#### [What is needed]
Lines from the one containing "How do I perform: Open" through the final line of the records are the only ones to copy, and each must match exactly.
--- Records supplied Enclosed Below ---
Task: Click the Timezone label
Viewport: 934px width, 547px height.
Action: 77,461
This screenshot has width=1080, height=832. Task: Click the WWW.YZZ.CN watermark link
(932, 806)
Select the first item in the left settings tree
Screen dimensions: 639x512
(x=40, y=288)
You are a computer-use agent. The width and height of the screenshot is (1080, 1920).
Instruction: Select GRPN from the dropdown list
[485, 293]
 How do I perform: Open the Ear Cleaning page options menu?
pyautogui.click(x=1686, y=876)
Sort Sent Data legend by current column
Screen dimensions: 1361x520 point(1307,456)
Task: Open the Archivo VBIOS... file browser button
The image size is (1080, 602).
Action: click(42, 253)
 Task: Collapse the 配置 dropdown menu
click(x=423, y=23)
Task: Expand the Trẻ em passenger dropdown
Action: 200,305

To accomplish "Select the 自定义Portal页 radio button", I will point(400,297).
--- End of Enclosed Records supplied ---
#### [Task result]
 How do I perform: Open the Ear Cleaning page options menu?
pyautogui.click(x=1686, y=876)
Sort Sent Data legend by current column
Screen dimensions: 1361x520 point(1307,456)
Task: Open the Archivo VBIOS... file browser button
The image size is (1080, 602).
Action: click(42, 253)
 Task: Collapse the 配置 dropdown menu
click(x=423, y=23)
Task: Expand the Trẻ em passenger dropdown
Action: 200,305

To accomplish "Select the 自定义Portal页 radio button", I will point(400,297).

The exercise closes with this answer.